A small object is placed at distance x = 20 cm from of a glass sphere of radius R such that its real image is having magnification 1. If refractive index of glass is 1.5, then R is

Answer 1

10 cm

Answer 2

For a glass sphere, if an object is placed at a distance 'x' from its first surface such that a real image of magnification -1 is formed, then the image is also formed at a distance 'x' from the second surface.
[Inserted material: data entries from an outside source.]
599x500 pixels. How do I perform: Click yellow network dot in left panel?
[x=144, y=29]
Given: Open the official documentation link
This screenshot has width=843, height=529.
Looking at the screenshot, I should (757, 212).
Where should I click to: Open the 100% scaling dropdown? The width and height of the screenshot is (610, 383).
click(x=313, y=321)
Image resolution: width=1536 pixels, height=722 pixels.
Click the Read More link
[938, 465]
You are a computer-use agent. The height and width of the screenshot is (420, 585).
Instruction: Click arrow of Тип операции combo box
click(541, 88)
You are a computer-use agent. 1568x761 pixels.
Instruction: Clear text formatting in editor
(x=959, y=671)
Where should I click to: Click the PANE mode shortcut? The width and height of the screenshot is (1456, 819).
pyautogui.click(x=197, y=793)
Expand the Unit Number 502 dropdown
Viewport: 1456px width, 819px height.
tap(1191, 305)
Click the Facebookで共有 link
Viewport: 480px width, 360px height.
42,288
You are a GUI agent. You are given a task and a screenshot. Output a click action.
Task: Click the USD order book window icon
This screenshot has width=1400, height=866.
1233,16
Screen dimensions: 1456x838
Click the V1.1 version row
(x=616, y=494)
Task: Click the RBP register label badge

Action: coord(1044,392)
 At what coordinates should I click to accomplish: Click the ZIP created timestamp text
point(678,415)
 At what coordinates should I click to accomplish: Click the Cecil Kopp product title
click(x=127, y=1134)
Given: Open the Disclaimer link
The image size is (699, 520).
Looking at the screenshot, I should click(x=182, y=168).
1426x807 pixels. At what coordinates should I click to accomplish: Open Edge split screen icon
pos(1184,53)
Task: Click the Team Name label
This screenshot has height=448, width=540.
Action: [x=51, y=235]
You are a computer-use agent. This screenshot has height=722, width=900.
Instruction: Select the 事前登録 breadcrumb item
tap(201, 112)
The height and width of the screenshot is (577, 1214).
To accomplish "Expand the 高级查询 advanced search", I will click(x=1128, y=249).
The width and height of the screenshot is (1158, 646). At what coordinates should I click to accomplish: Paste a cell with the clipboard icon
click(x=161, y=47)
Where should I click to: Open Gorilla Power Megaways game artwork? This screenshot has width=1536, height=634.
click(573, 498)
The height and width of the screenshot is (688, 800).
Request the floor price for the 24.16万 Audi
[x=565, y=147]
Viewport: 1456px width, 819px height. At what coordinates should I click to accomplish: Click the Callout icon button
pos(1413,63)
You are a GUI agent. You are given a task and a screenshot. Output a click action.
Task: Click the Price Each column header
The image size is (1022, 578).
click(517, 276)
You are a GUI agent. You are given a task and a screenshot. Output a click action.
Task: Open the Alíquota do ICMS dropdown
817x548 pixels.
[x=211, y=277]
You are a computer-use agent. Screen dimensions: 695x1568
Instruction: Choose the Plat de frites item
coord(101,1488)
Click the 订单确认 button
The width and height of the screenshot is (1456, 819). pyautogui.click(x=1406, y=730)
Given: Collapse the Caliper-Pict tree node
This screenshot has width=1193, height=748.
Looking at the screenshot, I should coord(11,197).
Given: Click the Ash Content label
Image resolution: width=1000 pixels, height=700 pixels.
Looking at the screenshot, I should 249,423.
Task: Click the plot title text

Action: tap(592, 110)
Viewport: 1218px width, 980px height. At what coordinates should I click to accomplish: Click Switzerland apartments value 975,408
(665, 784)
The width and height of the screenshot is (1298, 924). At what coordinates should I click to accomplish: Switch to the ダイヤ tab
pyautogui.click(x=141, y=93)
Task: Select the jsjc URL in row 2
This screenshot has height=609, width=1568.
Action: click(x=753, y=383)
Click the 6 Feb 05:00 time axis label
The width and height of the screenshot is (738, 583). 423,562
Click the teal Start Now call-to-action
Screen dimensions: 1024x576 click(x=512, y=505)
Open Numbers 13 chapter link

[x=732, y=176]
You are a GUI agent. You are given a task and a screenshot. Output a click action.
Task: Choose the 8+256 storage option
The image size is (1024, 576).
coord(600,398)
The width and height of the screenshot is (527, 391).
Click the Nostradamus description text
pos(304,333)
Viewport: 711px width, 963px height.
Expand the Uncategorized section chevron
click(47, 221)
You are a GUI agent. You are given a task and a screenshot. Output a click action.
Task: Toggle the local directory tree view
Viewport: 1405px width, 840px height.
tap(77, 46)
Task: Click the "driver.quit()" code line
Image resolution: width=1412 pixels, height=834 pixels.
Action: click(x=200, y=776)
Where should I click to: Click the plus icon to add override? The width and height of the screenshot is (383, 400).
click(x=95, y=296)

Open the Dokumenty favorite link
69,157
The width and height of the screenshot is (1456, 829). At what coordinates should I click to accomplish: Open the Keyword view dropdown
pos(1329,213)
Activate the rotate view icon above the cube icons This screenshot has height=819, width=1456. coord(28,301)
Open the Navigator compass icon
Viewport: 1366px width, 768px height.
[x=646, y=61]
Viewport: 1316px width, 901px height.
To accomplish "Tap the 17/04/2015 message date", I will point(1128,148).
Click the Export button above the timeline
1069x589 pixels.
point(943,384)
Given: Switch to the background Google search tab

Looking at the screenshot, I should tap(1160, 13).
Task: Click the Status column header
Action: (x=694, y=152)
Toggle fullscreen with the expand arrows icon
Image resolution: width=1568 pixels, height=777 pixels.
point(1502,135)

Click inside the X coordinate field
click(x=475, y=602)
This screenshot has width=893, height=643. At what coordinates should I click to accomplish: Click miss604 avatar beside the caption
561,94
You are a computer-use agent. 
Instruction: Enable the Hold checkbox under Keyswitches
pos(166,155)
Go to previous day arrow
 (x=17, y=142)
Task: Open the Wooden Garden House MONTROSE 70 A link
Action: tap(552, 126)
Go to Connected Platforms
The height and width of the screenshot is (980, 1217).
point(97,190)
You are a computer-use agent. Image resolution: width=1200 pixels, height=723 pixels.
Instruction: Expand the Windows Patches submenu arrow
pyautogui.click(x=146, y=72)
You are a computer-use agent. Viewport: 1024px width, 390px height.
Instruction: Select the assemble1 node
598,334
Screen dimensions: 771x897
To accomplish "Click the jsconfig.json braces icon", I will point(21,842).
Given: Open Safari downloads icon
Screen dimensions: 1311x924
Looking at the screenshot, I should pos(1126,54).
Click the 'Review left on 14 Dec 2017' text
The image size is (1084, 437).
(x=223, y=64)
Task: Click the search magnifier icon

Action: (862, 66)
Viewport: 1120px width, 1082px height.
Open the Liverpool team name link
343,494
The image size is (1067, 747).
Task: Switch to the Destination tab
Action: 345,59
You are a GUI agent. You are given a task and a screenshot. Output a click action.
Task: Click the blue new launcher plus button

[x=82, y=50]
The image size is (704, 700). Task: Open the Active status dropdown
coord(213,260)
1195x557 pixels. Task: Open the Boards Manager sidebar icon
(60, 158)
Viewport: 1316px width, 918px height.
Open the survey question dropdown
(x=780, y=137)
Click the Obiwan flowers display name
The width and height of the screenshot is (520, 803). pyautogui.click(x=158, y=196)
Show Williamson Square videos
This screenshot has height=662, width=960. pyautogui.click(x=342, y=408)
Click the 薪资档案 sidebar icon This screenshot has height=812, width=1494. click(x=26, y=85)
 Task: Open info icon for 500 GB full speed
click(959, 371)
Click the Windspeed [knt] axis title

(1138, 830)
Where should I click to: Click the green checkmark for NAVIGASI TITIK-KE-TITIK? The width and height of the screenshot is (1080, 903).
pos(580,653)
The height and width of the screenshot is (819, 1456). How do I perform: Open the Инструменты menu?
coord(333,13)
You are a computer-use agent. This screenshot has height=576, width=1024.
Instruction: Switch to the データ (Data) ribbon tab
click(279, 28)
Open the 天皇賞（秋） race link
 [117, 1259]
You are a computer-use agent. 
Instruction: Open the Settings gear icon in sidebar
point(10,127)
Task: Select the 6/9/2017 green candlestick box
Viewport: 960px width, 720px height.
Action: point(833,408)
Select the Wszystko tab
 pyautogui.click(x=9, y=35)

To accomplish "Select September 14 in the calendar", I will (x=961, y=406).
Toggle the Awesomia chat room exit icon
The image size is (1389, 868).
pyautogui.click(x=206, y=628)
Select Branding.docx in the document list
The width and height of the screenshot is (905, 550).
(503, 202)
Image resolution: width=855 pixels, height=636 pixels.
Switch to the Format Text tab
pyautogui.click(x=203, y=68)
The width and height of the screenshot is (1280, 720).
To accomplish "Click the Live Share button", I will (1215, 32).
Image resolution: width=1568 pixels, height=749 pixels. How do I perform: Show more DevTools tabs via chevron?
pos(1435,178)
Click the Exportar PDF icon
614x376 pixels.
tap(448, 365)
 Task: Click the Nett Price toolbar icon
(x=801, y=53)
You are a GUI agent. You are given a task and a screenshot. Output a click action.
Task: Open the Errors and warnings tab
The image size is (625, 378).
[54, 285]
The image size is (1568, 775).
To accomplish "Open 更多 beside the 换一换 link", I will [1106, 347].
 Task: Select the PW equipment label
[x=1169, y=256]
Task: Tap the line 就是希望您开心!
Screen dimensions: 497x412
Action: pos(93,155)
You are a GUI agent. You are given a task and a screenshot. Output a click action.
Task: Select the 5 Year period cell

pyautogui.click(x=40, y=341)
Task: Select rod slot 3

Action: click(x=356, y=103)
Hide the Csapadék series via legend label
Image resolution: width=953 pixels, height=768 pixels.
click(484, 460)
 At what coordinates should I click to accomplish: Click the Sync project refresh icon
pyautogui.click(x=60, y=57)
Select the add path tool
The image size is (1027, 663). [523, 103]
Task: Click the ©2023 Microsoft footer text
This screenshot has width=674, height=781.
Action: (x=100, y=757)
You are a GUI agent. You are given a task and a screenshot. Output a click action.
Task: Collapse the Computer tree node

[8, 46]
This specific configuration occurs when the object is placed at the first principal focal point of the sphere, measured from the surface, which is given by $x = \frac{R}{n-1}$, where R is the radius of the sphere and n is its refractive index.

Given:

• Object distance $x = 20$ cm.
• Refractive index of glass $n = 1.5$.

Using the formula: $x = \frac{R}{n-1}$

$20 = \frac{R}{1.5 - 1}$

$20 = \frac{R}{0.5}$

$R = 20 \times 0.5$

$R = 10$ cm.

This result can be verified by applying the spherical refraction formula for both surfaces:

1. For the first surface (air to glass): $\frac{n_2}{v_1} - \frac{n_1}{u_1} = \frac{n_2 - n_1}{R_1}$

   $\frac{1.5}{v_1} - \frac{1}{-20} = \frac{1.5 - 1}{R}$

   $\frac{1.5}{v_1} + \frac{1}{20} = \frac{0.5}{R}$

   If $R = 10$ cm, then $\frac{1.5}{v_1} + \frac{1}{20} = \frac{0.5}{10} = \frac{1}{20}$.

   This implies $\frac{1.5}{v_1} = 0$, so $v_1 = \infty$. This means rays become parallel after the first refraction.

2. For the second surface (glass to air): The parallel rays (object at infinity) fall on the second surface.

   $\frac{n_2'}{v_2} - \frac{n_1'}{u_2} = \frac{n_2' - n_1'}{R_2}$

   Here, $n_1' = 1.5$, $n_2' = 1$, $u_2 = \infty$, $R_2 = -R = -10$ cm.

   $\frac{1}{v_2} - \frac{1.5}{\infty} = \frac{1 - 1.5}{-10}$

   $\frac{1}{v_2} = \frac{-0.5}{-10} = \frac{0.5}{10} = \frac{1}{20}$.

   $v_2 = 20$ cm.

This confirms that the image is formed at 20 cm from the second surface, which is consistent with the condition for magnification -1.